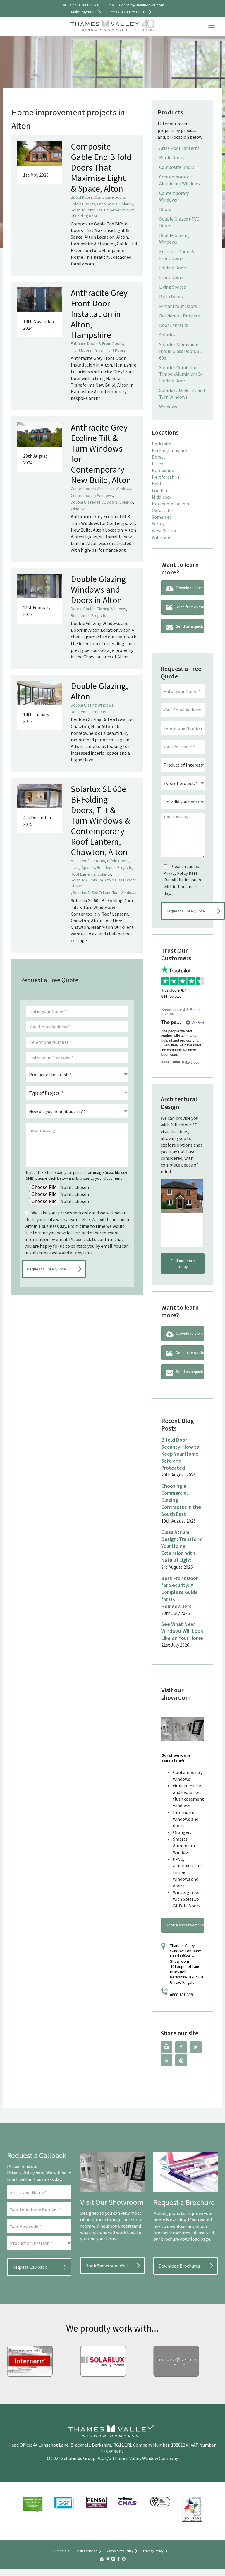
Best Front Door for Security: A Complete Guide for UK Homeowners (179, 1592)
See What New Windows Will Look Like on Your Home (182, 1631)
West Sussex (164, 530)
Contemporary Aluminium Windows (101, 488)
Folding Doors (83, 203)
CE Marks (59, 2551)
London (159, 490)
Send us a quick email (190, 626)
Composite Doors (110, 197)
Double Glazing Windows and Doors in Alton (98, 589)
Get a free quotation (189, 607)
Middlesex (161, 497)
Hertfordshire (166, 477)
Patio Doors (107, 203)
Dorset (159, 457)
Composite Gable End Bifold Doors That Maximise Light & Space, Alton (101, 167)
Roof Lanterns (83, 874)
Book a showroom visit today (185, 1925)
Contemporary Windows (92, 495)
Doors (76, 608)
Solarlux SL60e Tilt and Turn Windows (104, 892)
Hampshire (163, 470)
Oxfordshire (164, 510)
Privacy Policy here (25, 2173)
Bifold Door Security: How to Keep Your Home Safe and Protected (180, 1453)
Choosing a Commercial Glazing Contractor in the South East (181, 1500)
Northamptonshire (171, 503)
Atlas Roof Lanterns (88, 860)
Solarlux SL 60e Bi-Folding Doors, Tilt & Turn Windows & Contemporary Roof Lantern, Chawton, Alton (100, 820)
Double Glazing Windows (104, 608)
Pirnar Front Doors (110, 350)
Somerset (161, 517)
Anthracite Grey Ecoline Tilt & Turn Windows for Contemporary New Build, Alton (101, 453)
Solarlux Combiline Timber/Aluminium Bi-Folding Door (103, 212)
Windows (79, 508)
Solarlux (126, 203)
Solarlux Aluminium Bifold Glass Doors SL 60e (103, 882)
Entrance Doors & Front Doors (97, 343)
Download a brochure (190, 587)
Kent (157, 484)
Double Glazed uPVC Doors (94, 502)
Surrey (158, 524)
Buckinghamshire (169, 450)
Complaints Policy (120, 2551)
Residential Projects (88, 615)
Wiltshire (161, 537)
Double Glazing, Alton (99, 691)
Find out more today (183, 1263)
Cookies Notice (86, 2551)
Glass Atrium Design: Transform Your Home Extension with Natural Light (181, 1546)
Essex (157, 463)
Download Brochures (179, 2266)
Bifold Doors (81, 197)
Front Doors (81, 350)
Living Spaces (83, 867)
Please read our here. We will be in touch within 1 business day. (182, 879)
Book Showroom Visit (106, 2265)
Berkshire (161, 444)
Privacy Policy (176, 873)
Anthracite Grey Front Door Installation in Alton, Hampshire (99, 313)
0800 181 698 (181, 1995)
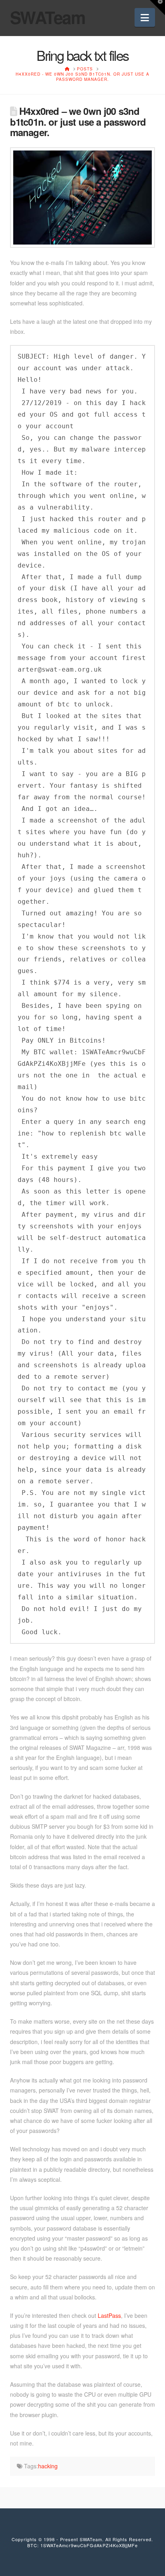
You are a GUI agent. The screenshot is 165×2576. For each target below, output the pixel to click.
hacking (48, 2466)
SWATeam (47, 17)
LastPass (109, 2315)
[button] (145, 17)
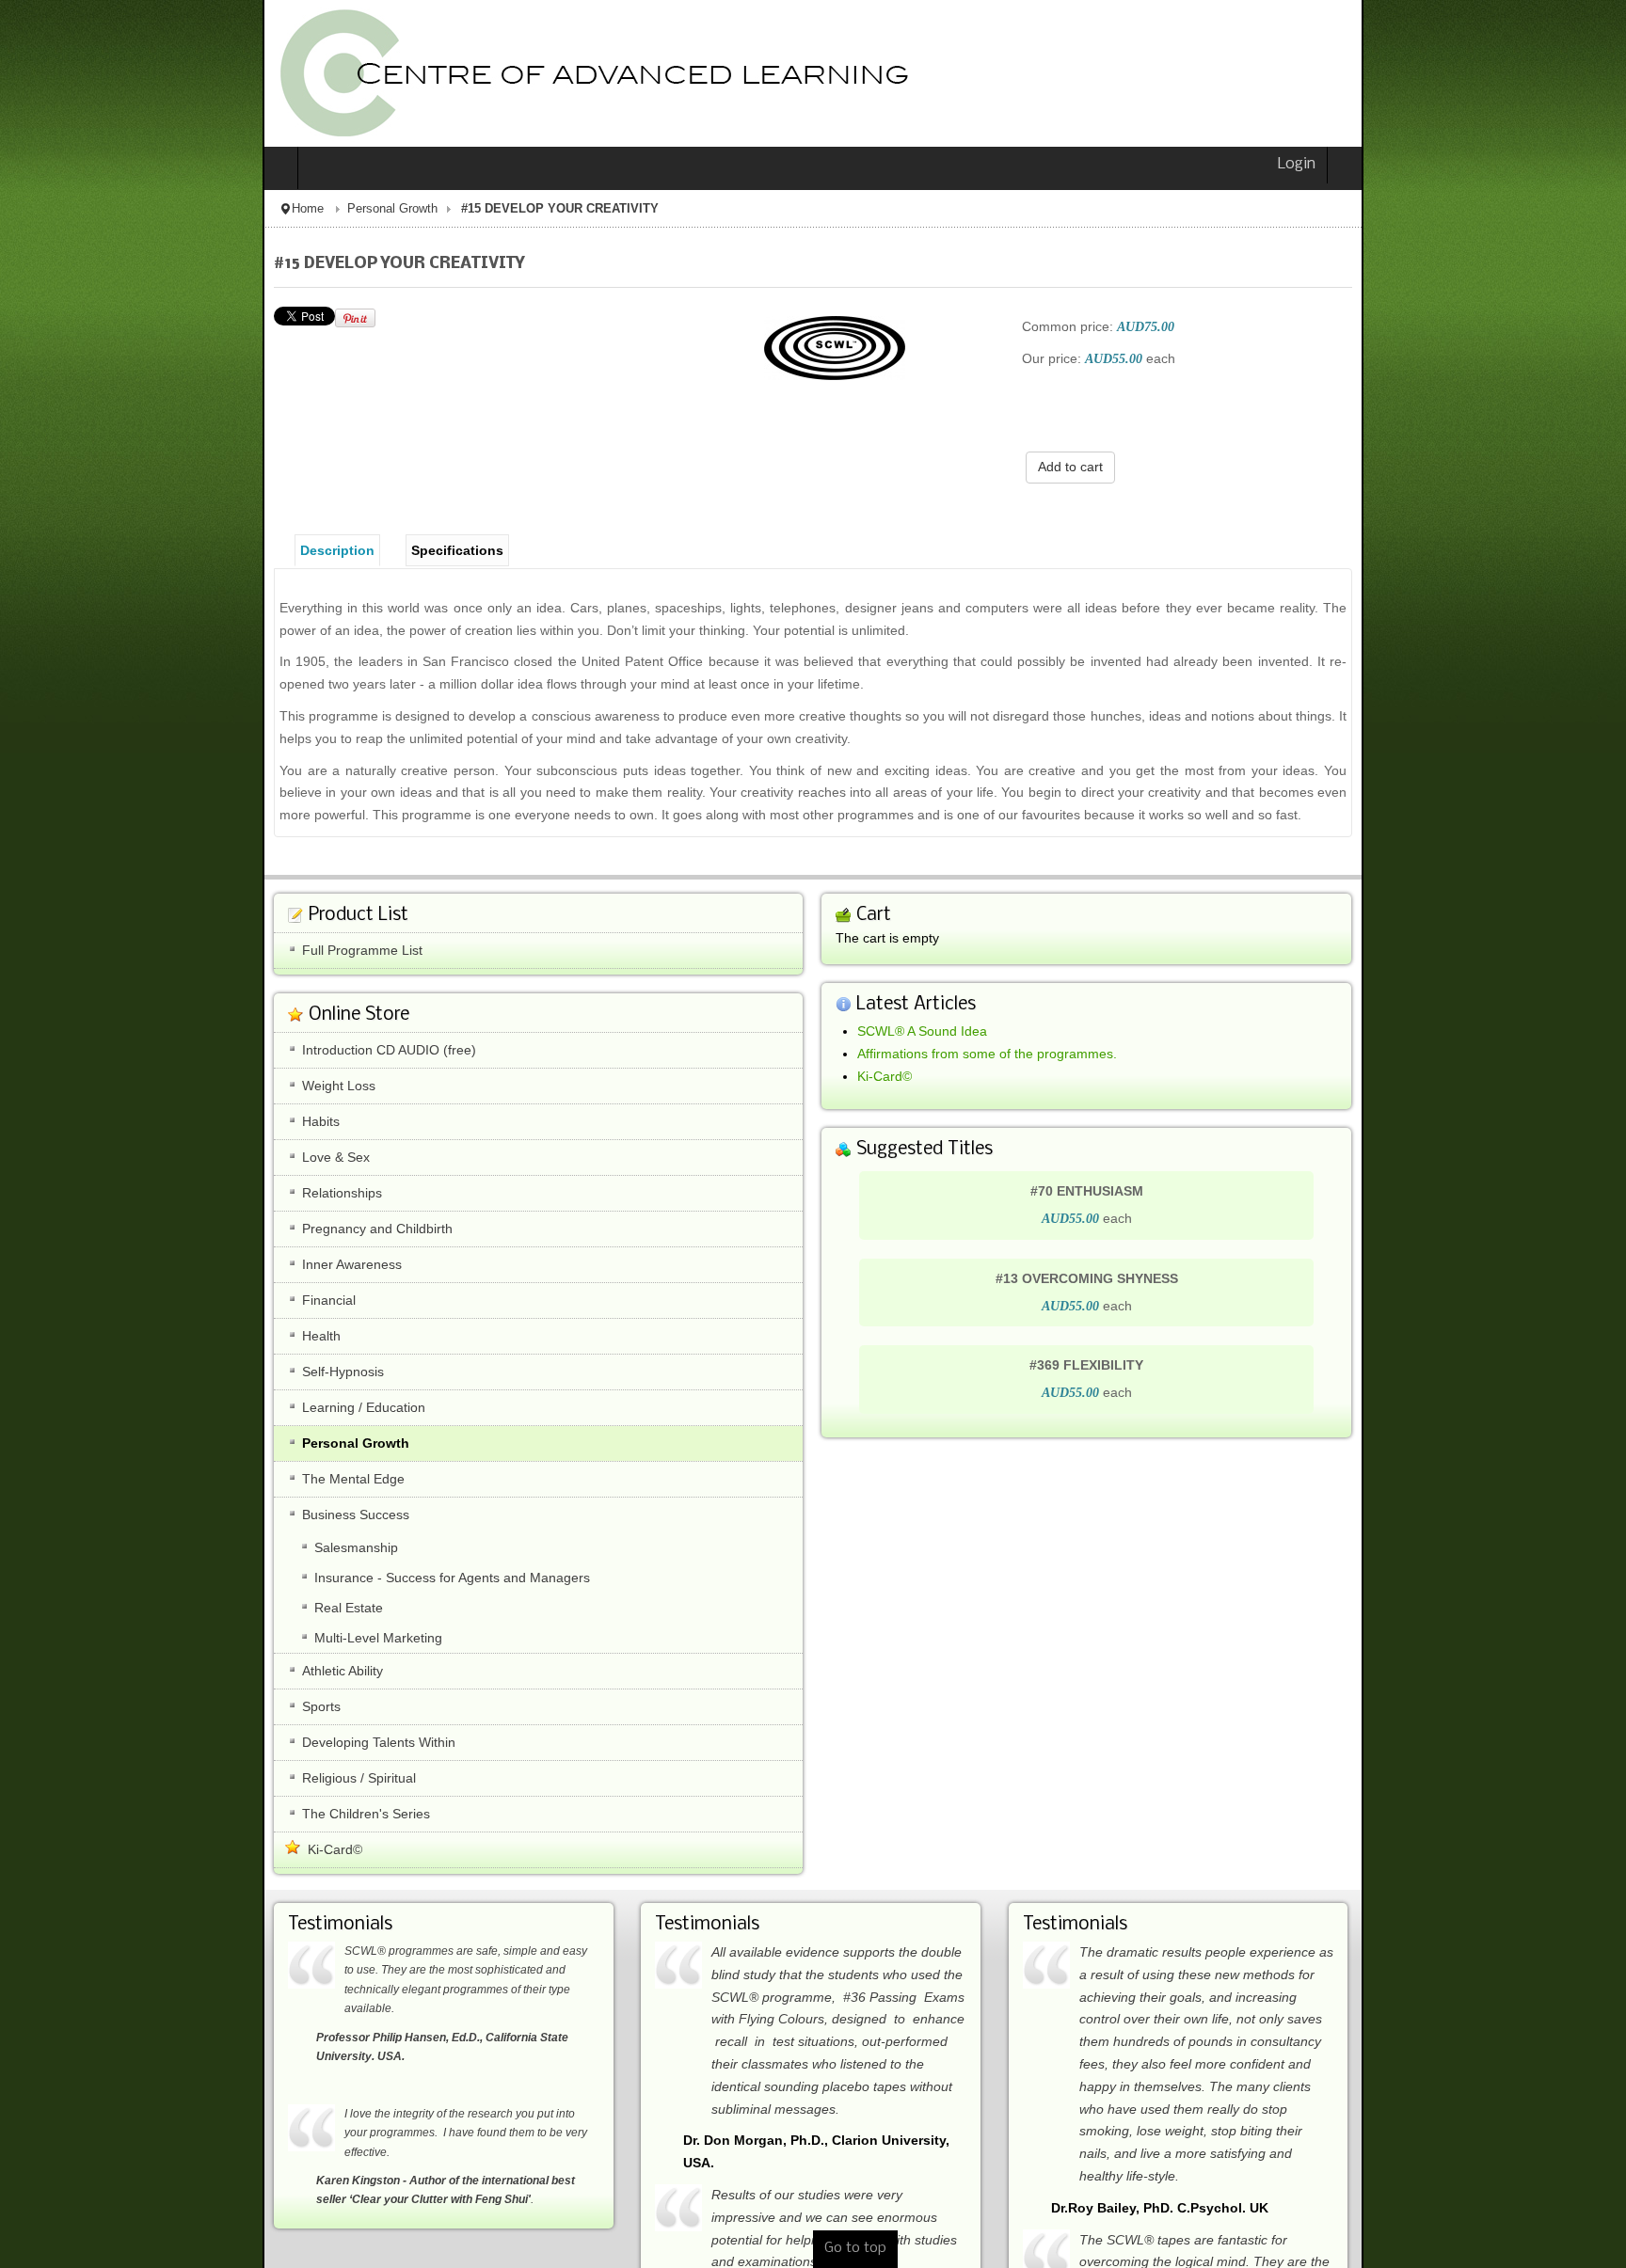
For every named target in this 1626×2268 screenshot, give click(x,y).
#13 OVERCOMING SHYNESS (1217, 1255)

* * * * *

In the data above, retype exactly and only the lines between the one holding "Kent (157, 484)" and the one holding "Living Spaces (83, 867)", inclusive.

Kent (157, 484)
Double Glazed uPVC Doors (94, 502)
Surrey (158, 524)
Buckinghamshire (169, 450)
Complaints Policy (120, 2551)
Residential Projects (88, 615)
Wiltshire (161, 537)
Double Glazing, Alton (99, 691)
Find out more today (183, 1263)
Cookies Notice (86, 2551)
Glass Atrium Design: Transform Your Home Extension with Natural Light (181, 1546)
Essex (157, 463)
Download Brochures (179, 2266)
Bifold Doors (81, 197)
Front Doors (81, 350)
Living Spaces (83, 867)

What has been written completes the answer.